China’s First Negative-Yield Bond Finds Strong Demand For 4 Billion Euro Issue
China's euro-denominated bond issue last Wednesday met with strong demand, getting €18 billion in orders for the €4 billion bond sale as it priced the 5-year tranche for a negative yield for the first time.
As the only major economy forecast to grow this year amid the COVID-19 pandemic, China has been tapping international markets more often, catering to investor demand for exposure to its economy. Forecasts put China’s GDP growth at about 1.9-2% this year.
Diversification Away From The USD
Beijing came out with its first euro-denominated bond last year, raising €4 billion. Last month, it sold $6 billion of bonds, bringing its total dollar borrowings over the past four years to $27 billion. But the euro issues play a crucial role as China seeks to diversify its borrowing away from the US dollar .
In last week’s sale, the €750 million in five-year notes was priced to yield minus 0.15%, which may seem low, but it’s a better yield than the minus 0.75% on five-year German bonds.
China had been skittish about negative yields but bankers say they worked hard to educate officials. European investors, for their part, are all too familiar with the phenomenon.
The €2 billion 10-year bond last week as well as the €1.25 billion 15-year tranche had positive yields, coming it at 0.318% and 0.664% respectively.
The five and 10-year tranches went primarily to central banks and sovereign wealth funds, according to reports.
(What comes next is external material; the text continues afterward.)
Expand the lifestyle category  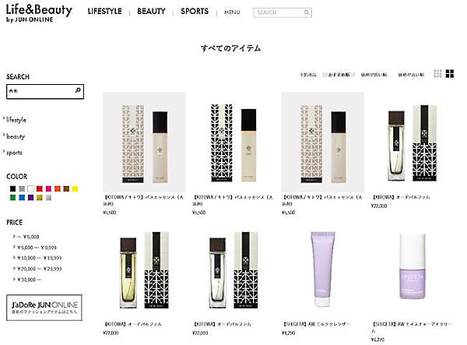16,120
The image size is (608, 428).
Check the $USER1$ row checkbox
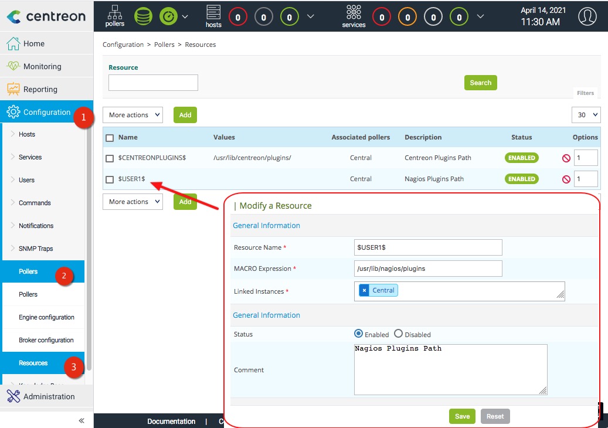point(110,179)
The 15-year bonds were bought largely by asset managers, pension funds and insurers.
Foreigners have also been snapping up China’s yuan -denominated debt, especially as major indices have started including the bonds. Foreign holdings of Chinese bonds are about 3 trillion yuan, equivalent to nearly $460 billion.
China’s finance ministry was certainly not averse to taking advantage of the low euro interest rates.
The current yield on the 10-year yuan bonds is about 3.3%, a multiple of 0.318% on the 10-year tranche of last week’s euro-denominated bond.
The Chinese offering took place against a background of nervous bond markets. Positive news about COVID-19 vaccines offset negative news about the expiration of Federal Reserve lending facilities in the US and further delays in the EU recovery package due to vetoes from Hungary and Poland.
US Treasuries, while higher than the sharp dip after the Nov. 3 election, are hardly stratospheric. The failure of Republicans and Democrats in Congress to reach a compromise on fiscal stimulus is putting greater pressure on the Fed to increase its own bond purchases.The prospect of increased asset purchases from the European Central Bank, which are now virtually certain to be approved in December, is keeping pressure on yields of eurozone government bonds.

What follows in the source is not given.